U.S. Pat. No. 3,450,669 to Nolen (Class 524, subclass 133) teaches use of carbodiimides as a stabilizer for polyesters, polyethers and polymethanes.
U.S. Pat. No. 2,430,479 to Pratt et al (Class 154, subclass 140) teaches the use of polycarbodiimides as adhesives and adhesive modifiers.
It is known that many carbodiimides and polycarbodiimides moieties are formed in the production of copolymer foams utilizing the reaction of organic polyiscyanurates with polycarboxilic compounds.
U.S. Pat. No. 3,644,234 to Grieve (Class 260, subclass 2.5) and U.S. Pat. No. 3,723,364 to McLaughlin et al (Class 521, subclass 157) teach the above production of copolymer foams.

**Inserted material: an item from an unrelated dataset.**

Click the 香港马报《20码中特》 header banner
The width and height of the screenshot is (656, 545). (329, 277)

U.S. Pat. No. 4,118,536 to Beardsley et al (Class 427, subclass 385) teaches the use of carboxidiimides as primers and as ingredients in composite coatings.

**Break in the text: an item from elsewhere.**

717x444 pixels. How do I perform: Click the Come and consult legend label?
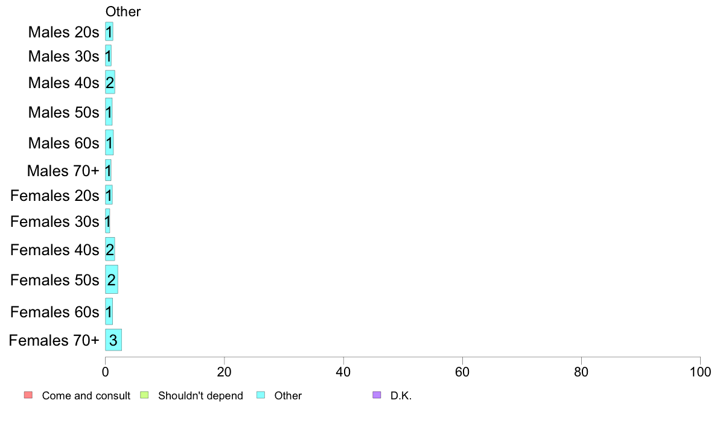click(x=86, y=396)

West German DT-OS No. 2,655,836 now U.S. Pat. No. 4,060,664 (assigned 3M), class 156, subclass 331.1 discloses a novel adhesive composite coating wherein the intermediate layer is comprised of polymeric polycarbodiimides.

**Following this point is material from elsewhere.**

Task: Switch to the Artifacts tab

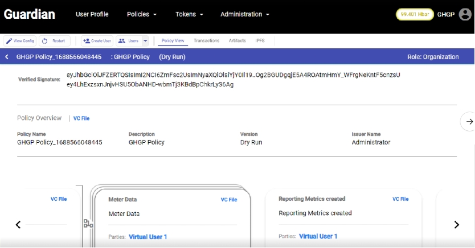Action: tap(238, 41)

U.S. Pat. No. 3,556,829 to Gebura (CLass 106, subclass 288) discloses the use of carbodiimides to modify clays used in coating manufacturing.
U.S. Pat. No. 3,619,236 to Dappen et al (Class 430, subclass 621) teaches use of carbodiimides with gelatin and carboxyl-containing polymers as a support to provide photographic materials of improved dimensional stability.
All of the above references show the benefits of the carbodiimide moieties in coatings of many different types. However, none of these references teaches or suggests that the carbodiimides, polycarbodiimides or substituted carbodiimides are excellent driers for alkyd resins, polyesters, polyacrylate-type polymers or any of the resins or polymers that contain carboxylate groups having at least one active (labile) hydrogen molecule.
The driers of the present invention provide cross-linking for the alkyd type resins, polyesters, polyacrylates, modified vinyl-acrylics, epoxides, urethanes and polyurethanes, metal salts, e.g., Ca, Co, Cu, Pb, Mn, Ti, Zr, salts of acids and the melamines, urea-formaldehyde, aziridines and peroxides are the most conventional driers presently used. All of these conventional driers have some disadvantages; the metal salts in many cases cause slow drying, require heat or combination of long drying time plus heat to obtain thorough cure or drying. The melamine types all give off formaldehyde and most require relatively long curing periods at ambient temperatures. The aziridines are toxic and hydrolize easily in water systems and have relatively short shelf life or storage time. The organic peroxides are hazardous and require special handling and storage and only work for a free-radical polymerization. The urea formaldehyde types require high energy for cure and give off formaldehyde during cure.
In contrast, the carbodiimides, polycarbodiimides and substituted carbodiimides of the present invention avoid all of the above disadvantages.
From the above review of the art, it is apparent that the driers and cross-linking agents conventionally used today do not produce finished products with all the properties desired. Many attempts have been made to dry alkyd resins at ambient room temperature in relatively short periods of time. Those familiar with the art know that new driers are needed that will cause the alkyd resins to harden and present water resistance in a short time. The carbodiimides and related compounds described in this invention impart those desired properties to the alkyd polymers and copolymers.